*** Opening Records supplied ***

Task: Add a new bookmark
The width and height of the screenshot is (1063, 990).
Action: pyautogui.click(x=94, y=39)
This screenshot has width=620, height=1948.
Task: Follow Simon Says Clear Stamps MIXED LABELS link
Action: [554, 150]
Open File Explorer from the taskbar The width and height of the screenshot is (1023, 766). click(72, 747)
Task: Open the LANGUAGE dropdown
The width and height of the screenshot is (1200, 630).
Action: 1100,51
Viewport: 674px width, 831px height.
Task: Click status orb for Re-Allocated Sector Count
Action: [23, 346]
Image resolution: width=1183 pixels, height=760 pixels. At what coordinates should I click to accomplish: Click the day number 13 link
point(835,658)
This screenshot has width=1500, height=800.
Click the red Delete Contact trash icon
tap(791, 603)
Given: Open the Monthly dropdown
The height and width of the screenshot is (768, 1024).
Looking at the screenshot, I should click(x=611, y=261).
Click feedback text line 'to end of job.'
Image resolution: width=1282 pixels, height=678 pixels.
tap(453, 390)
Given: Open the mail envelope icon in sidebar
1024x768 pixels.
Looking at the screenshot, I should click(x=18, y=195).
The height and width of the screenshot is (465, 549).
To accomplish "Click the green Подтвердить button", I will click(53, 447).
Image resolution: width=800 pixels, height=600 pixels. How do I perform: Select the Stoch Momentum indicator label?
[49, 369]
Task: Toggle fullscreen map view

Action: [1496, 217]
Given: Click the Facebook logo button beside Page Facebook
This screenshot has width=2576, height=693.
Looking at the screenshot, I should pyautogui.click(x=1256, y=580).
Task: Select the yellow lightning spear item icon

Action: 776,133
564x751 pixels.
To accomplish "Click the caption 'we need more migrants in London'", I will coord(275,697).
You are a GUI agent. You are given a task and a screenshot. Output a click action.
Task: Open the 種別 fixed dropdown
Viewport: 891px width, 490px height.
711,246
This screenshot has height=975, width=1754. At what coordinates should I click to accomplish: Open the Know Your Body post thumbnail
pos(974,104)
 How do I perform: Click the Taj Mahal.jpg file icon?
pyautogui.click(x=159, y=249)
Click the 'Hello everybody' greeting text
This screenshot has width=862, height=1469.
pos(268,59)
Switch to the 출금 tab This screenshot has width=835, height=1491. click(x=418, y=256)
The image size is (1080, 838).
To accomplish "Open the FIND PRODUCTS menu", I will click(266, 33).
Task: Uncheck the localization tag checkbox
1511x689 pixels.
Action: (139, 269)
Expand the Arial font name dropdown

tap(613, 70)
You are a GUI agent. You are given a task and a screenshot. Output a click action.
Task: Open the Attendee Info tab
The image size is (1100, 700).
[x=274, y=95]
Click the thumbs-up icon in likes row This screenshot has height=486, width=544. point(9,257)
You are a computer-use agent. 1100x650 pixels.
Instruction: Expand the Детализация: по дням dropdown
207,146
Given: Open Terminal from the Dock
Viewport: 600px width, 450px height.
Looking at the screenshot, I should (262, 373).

*** Closing Records supplied ***

* Task *
One inclusive range is required: first line of the data through the line containing "Task: Open the LANGUAGE dropdown". Set it down exactly and output nothing else.

* Written reply *
Task: Add a new bookmark
The width and height of the screenshot is (1063, 990).
Action: pyautogui.click(x=94, y=39)
This screenshot has width=620, height=1948.
Task: Follow Simon Says Clear Stamps MIXED LABELS link
Action: [554, 150]
Open File Explorer from the taskbar The width and height of the screenshot is (1023, 766). click(72, 747)
Task: Open the LANGUAGE dropdown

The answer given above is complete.